Tasya mengabaikan perutnya, namun kakinya berdusta, ternyata ia melangkah mantap menuju gerai donat di dekat trotoar, matanya tanpa sadar melirik jejeran donat dengan toping menggiurkan di etalase toko.

Mulai dari coklat, stawberry, bulberry, sampai donat bertoping lucu mirip wajah panda. Seluruh bahasa tubuhnya kini refleks tak disadari oleh Tasya.

Bagaimana ia menunjuk satu per satu deretan donat lalu menjilati bibirnya sendiri, sesekali bahkan tangannya mengelus elus perut buncitnya di balik kemeja biru teddy yang sudah lembap oleh keringat sejak tadi.
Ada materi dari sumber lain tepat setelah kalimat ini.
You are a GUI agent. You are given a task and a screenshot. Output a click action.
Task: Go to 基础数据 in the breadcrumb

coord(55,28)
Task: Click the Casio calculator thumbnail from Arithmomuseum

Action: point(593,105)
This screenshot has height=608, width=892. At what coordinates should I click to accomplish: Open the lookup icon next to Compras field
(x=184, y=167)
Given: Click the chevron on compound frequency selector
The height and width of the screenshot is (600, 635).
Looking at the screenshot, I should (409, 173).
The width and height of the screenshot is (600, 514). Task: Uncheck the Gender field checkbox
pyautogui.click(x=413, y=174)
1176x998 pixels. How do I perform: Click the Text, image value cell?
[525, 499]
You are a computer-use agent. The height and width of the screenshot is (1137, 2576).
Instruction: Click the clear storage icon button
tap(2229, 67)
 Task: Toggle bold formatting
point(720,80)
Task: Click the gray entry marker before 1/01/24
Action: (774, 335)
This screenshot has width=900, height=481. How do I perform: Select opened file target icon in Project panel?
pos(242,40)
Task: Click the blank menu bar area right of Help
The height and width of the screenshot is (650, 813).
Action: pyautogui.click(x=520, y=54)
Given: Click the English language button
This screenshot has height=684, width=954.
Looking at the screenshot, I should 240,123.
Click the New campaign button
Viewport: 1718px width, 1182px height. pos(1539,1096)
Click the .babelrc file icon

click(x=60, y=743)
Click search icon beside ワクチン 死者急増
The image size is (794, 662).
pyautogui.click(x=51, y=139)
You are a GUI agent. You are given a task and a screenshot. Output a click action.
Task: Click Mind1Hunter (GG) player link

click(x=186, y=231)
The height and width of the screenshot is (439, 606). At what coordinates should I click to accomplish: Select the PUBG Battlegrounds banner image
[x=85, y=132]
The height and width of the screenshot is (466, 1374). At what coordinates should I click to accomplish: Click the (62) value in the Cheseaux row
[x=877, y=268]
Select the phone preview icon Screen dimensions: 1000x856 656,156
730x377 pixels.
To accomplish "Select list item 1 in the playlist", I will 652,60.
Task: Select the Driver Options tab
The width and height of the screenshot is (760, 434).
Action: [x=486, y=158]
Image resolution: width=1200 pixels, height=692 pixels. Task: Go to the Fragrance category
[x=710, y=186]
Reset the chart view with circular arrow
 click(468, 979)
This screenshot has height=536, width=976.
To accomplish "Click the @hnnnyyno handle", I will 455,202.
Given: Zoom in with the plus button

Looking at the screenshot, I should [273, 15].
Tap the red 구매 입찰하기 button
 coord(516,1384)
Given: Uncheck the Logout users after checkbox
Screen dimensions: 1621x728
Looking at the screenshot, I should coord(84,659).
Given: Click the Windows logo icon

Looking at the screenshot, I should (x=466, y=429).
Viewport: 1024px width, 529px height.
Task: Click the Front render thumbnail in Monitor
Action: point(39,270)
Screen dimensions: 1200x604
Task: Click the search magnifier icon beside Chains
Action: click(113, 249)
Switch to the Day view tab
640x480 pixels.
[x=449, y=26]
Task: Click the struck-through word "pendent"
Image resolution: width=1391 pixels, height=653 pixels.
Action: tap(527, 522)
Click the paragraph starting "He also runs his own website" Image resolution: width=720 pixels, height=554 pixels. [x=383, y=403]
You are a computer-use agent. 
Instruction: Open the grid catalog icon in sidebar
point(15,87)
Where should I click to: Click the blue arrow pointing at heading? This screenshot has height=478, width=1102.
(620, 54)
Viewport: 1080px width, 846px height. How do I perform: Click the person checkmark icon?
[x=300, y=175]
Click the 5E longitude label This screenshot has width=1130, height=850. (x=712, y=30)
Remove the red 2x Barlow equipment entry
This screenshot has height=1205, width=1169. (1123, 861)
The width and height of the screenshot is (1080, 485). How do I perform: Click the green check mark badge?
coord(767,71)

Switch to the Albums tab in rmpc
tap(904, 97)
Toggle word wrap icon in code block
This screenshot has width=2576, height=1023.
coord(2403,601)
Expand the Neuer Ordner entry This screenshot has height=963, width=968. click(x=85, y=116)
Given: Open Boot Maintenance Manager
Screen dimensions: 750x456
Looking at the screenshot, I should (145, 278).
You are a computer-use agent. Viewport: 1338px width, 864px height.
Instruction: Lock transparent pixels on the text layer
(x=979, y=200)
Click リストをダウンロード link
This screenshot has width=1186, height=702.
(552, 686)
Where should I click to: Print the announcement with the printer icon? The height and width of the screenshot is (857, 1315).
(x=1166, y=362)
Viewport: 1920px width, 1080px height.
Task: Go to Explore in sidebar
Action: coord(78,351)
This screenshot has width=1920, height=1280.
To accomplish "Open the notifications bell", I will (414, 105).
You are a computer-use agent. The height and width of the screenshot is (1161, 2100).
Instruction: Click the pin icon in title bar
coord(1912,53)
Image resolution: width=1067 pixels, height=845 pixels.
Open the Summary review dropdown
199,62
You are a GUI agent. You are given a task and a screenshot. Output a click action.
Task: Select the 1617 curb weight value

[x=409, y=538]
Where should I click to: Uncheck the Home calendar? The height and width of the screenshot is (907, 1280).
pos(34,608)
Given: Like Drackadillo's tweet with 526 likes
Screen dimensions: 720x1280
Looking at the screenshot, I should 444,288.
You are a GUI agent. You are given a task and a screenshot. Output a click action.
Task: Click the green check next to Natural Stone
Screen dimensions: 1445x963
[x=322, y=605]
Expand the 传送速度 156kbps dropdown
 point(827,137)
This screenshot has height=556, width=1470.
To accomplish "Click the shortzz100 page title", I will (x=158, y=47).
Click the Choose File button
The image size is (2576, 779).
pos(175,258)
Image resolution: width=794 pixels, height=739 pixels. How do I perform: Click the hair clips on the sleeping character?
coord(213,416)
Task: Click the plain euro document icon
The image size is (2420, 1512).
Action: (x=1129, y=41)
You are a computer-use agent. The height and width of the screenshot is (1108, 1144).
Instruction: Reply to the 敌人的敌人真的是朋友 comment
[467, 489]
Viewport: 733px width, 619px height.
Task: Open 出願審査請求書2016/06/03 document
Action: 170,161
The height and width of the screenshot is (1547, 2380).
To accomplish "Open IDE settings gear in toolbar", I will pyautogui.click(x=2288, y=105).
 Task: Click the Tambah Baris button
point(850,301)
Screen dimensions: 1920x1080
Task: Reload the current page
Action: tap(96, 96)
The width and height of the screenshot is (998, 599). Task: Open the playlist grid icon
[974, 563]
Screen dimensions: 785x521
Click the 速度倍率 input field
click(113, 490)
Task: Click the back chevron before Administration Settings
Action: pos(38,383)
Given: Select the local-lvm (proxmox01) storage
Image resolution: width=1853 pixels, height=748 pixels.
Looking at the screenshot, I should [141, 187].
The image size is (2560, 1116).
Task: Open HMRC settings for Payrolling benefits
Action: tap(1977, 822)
"Maaf bu... ada yang bisa saya bantu?" Sekejap Sapaan pelayan toko melenyapkan sosok kelaparan tasya.

"Emn... eh.. ini mba... saya, saya mau cari lowongan pekerjaan. Ada nggak mba?" Jawab Tasya sedikit gelagapan, sambil merutuki betapa memalukan sikapnya tadi.

Pelayan toko itu lalu mengambil map yang di sodorkan Tasya, kemudian tersenyum manis. Mungkin semanis donat coklat dalam etalase tadi, lihat saja selain senyuman yang manis, ia punya tubuh yang ideal, rambut yang panjang, juga wajah yang cantik.

Tasya lalu melirik name tag milik pelayan toko yang kini serius membaca map miliknya, Alifah.

"Masuk, mba Tasya. Kita bicara di dalam" sebuah kalimat yang tiba tiba menerbangkan anakan rambut Tasya, ya sebenarnya karena angin sedang berhembus.
Tapi sejuknya angin siang itu, barangkali karena ucapan Alifah barusan. "Tuhan... semoga ini awal jalanku memulai kehidupan baru, aamiin, dan semoga aku diterima, aamiin" doa dan harapan Tasya sambil mengikuti langkah Alifah ke dalam toko.